Sur les 400 000 m3 de bois commercialisés dans les Hauts-de-France chaque année, l'ONF "en contractualise environ 70 %, pour soutenir la filière et garantir un volume aux scieries, aux transformateurs" indique Thomas Chaumont. C'est en effet la vente de bois qui finance l'ONF.
Le bois a trois destinations : les pièces les plus nobles partent en menuiserie, d'autres deviennent du bois d'industrie, d'autres enfin terminent leur vie comme bois de chauffage. Et c'est là que le bât blesse. Les modes et les marchés évoluent, "parfois, du chêne qui aurait fait du mobilier ou de la charpente part en bois de chauffage, voire est abandonné" expliquait Cyril Gilet, garde forestier de l'ONF, à nos confrères de Libération en 2019.
Le blues des forestiers
Pour les Hauts-de-France, l'enquête Agreste de 2023 montre une profonde transformation du marché. En 2007, les grumes destinées à la menuiserie représentaient le gros des volumes, avec 831 000 m3. Le bois d'industrie arrivait en deuxième position avec 641 000 m3 et le bois de chauffage représentait 211 000 m3.
En 2022, l'immense majorité du bois coupé dans les Hauts-de-France part en fumée : 841 000 m3 vont servir à produire de l'énergie. "La production d'énergie grise pour faire de l'énergie verte est totalement aberrante !", dénonçait en 2019 Cyril Gilet. Les grumes ne représentent plus que 622 000 mètres cubes et la demande en bois d'industrie s'est effondrée pour atteindre 262 000 m3.
Ainsi, l'activité de la majorité des acteurs de la filière bois dans les Hauts-de-France reste stable ou en hausse. Mais elle se transforme et ces dernières années, des gardes forestiers de l'ONF ont fait part de leur mal-être face à l'évolution de la gestion des forêts : en 2017, une intersyndicale se structure au sein de l'Office. Un an plus tard, elle publie, avec plusieurs ONG, un manifeste pour dénoncer une gestion mercantile des forêts.

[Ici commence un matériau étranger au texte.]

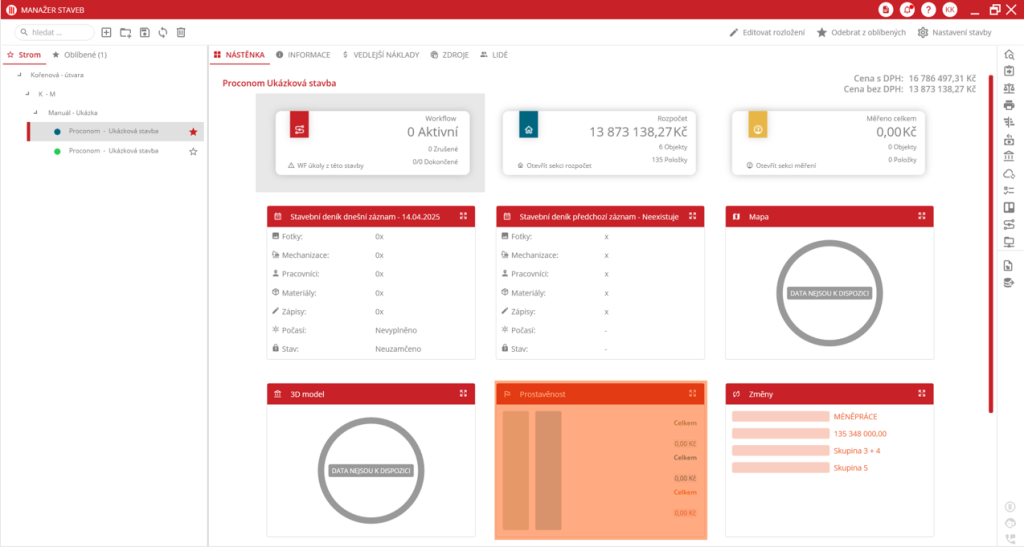
Task: Click the balance scales icon in sidebar
Action: pos(1009,88)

"La forêt n’est pas un objet de spéculation financière de court terme" écrivent ses signataires. "L’Office National des Forêts, subit un véritable détournement de ses missions d’intérêt général. La privatisation en cours de ses activités régaliennes préfigure la disparition de ce service public et une politique forestière au rabais. Ces évolutions actuelles à l’ONF et celles à l’œuvre dans le privé menacent de tirer vers le bas toutes les 'garanties de gestion durable', en forêt publique comme en forêt privée" est-il écrit dans le manifeste.
Après avoir renoncé à supprimer plus de 400 postes à l'ONF en 2023 (alors que les effectifs de l'Office national des forêts ont déjà été réduits de moitié depuis sa création), le gouvernement, dans son projet de budget 2025, prévoit la suppression de 95 postes au sein de la structure.
Si les métiers du bois méritent d'être mieux connus, face à l'évolution du marché et aux coupes dans les effectifs des gestionnaires des forêts, il faudra plus d'une opération séduction pour dissiper les inquiétudes quant à l'avenir des forêts françaises.